Problema público: proteção de investigadores da corrupção

Além da situação jurídica de Harvey Colchado, este caso evidencia um problema público: a necessidade de fortalecer as garantias institucionais que protegem aqueles que investigam a corrupção e asseguram a continuidade das investigações de alto impacto.

Antes de chegar ao Congresso, Colchado liderou e participou de algumas das investigações anticorrupção mais relevantes dos últimos anos. Entre elas, destaca-se o caso Los Cuellos Blancos del Puerto, que revelou uma suposta rede de corrupção integrada por juízes, promotores, ex-conselheiros do extinto Conselho Nacional da Magistratura, empresários e políticos. Além de investigações vinculadas à Lava Jato, o caso Cócteles e diligências relacionadas à Fuerza Popular, segundo informações do Ministério Público.

No caso Los Cuellos Blancos del Puerto, o nome da promotora Diana Paico foi investigado em 2023 por tráfico de influência. Hoje, essa mesma promotora integra a equipe do Ministério Público que solicita 9 anos e 4 meses de prisão para Harvey Colchado pelos supostos crimes de negociação incompatível e falsidade ideológica.

O outro custo da luta contra a corrupção

A acusação contra Colchado não ocorreu de forma isolada. Em 2021, a DIVIAC perdeu 96 de seus 161 integrantes após uma série de remanejamentos que o IDL-Reporteros classificou como uma “purga”. Em 2022, tentou-se afastá-lo da equipe policial que apoiava investigações anticorrupção. Em 2024, depois de comandar a operação de busca e apreensão na residência da presidenta Dina Boluarte e intervir nas investigações do caso Los Waykis en la Sombra, foi temporariamente afastado da DIVIAC. Posteriormente, enfrentou questionamentos públicos pelo aluguel de um imóvel de seus pais, foi remanejado para funções de patrulhamento e finalmente passou para a reserva da Polícia Nacional.

Cada um desses fatos responde a decisões distintas e com fundamentos próprios. No entanto, observados em conjunto, alimentaram o debate sobre a capacidade do Estado de garantir a continuidade de investigações de alto impacto quando mudam ou são afastados os funcionários que as conduzem.

O verdadeiro problema público

A discussão de fundo não é apenas a acusação fiscal contra Harvey Colchado. O verdadeiro problema público é se o Estado dispõe de mecanismos institucionais que garantam que os funcionários encarregados de investigar e combater a corrupção possam exercer suas funções com autonomia e que as investigações continuem com independência, independentemente de quem as conduza.

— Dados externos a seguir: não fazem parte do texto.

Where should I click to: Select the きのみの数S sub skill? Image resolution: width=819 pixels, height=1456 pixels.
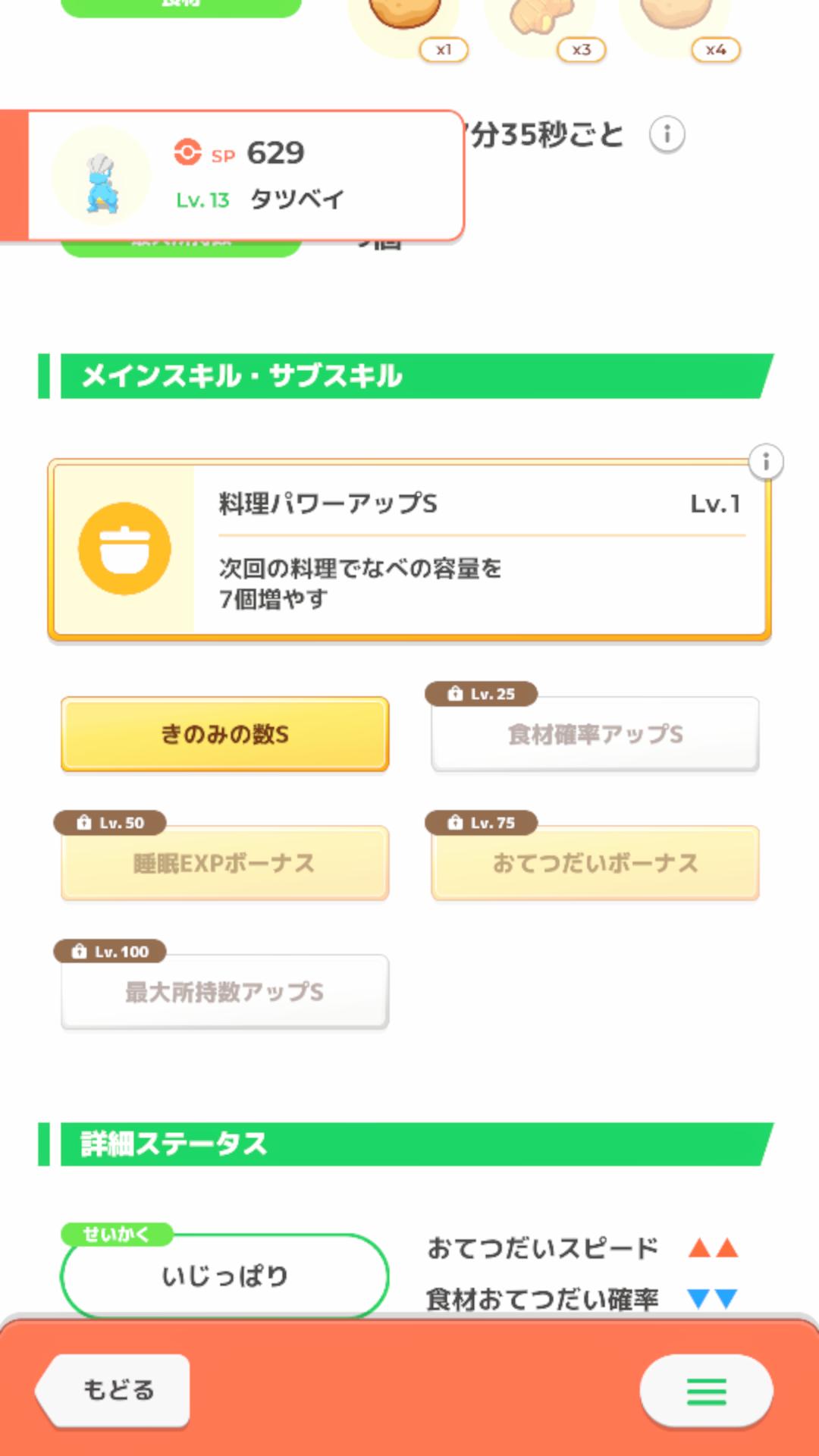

Este fato levanta uma questão de política pública: as garantias institucionais existentes são suficientes para evitar que processos em andamento acabem enfraquecendo a participação de funcionários que lideraram investigações de alto impacto?

Se a resposta for negativa, essa vulnerabilidade poderia ser aproveitada por atores interessados em reduzir o alcance das investigações sobre corrupção.

Portanto, este caso demonstra que o desafio do Peru é construir instituições que protejam a independência daqueles que investigam e assegurem a continuidade das investigações, gerando confiança nos cidadãos.

Quando o Estado de Direito é respeitado, a democracia ganha; no entanto, sempre existe o risco de que o interesse público fique relegado diante de interesses particulares.